Readaptación de la película de Perfume de mujer (1974, Dino Risi) que narra la historia de la relación entre un oficial del ejército retirado que sufre de ceguera y un joven que le sirve de lazarillo en la gran ciudad. Oscar al mejor actor a Al Pacino.

Bonita, convencional, comercial, previsible
Como decía Warhol todo el mundo tiene cinco minutos de gloria y Martin Brest no se había visto en otra similar al estar nominado al ¡mejor director! por un remake convencional como Esencia de mujer, que para más “inri” estuvo nominada a mejor película (cuando Maridos y mujeres o Malcom X se quedaron fuera).
Al Pacino lo hace bien -Clint Eastwood en Sin perdón está mejor-, pero ser ciego y conducir Ferraris, bailar tangos y ligarte mujeres hace que la gente lo flipe. A mí su personaje me resulta un tanto antipático y cargante, completamente alejado del sentido de la película de Dino Risi.

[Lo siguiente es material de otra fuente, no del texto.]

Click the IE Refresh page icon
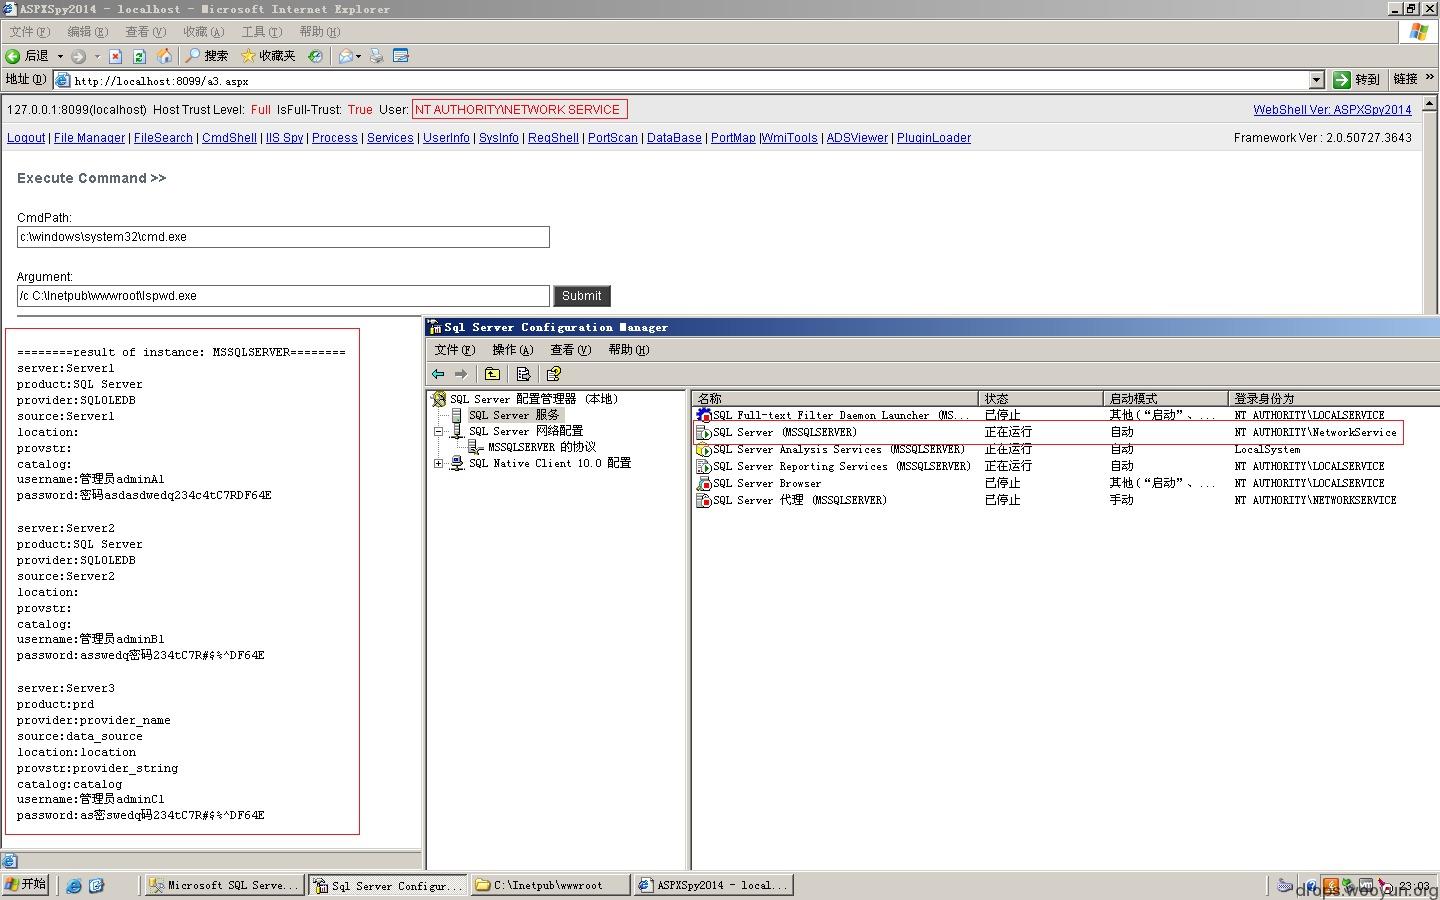The image size is (1440, 900). [x=139, y=56]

El chaval Chris O’Donnell -actor que nunca me convence- con sus problemas en plan “comida de cabeza” no me interesan, ya que no es otra cosa que El club de los poetas muertos versión chapuzera sobre las “gamberradas” en un colegio pijo. Pero Martin Brest no es Peter Weir para transmitir credibilidad. ¿Qué diferencia existe entre los finales de Esencia de mujer y el patético discurso de Gladiador? Ninguno.

Es de ese tipo de películas que cierran redondo, donde los discursos son muy bonitos y buscan el aplauso y la emoción final. Un tipo que es alcohólico, mujeriego, militarista, hedonista, sibarita, impertinente, materialista, inculto, faltón, pero no… el “tío mola”. Resuelve los “problemones” del niño “pobre” en el colegio de ricos que viste trajes caros y cena elegantemente
En Perfume de mujer Dino Risi lo hace en poco más de hora y media, Brest necesita 150 minutos, pero claro, necesita tiempo para sus “gags” a lo Eddy Murphy.
Después Martin Brest se hundiría en cintas mediocres… por algo será. Realmente creo que quien haya visto El perfume de mujer italiano, verá cómo una historia mediterránea y auténtica se convierte en la historia de “La Cenicienta”.
Además alguién que ha perdido la vista hace sólo cinco años no desarrolla sus otros sentidos tan rápidamente como los ciegos de nacimiento que se sentirán unos inútiles, al lado de este “rambo” invidente. Una película tan comercial y previsible como bonita y atrayente.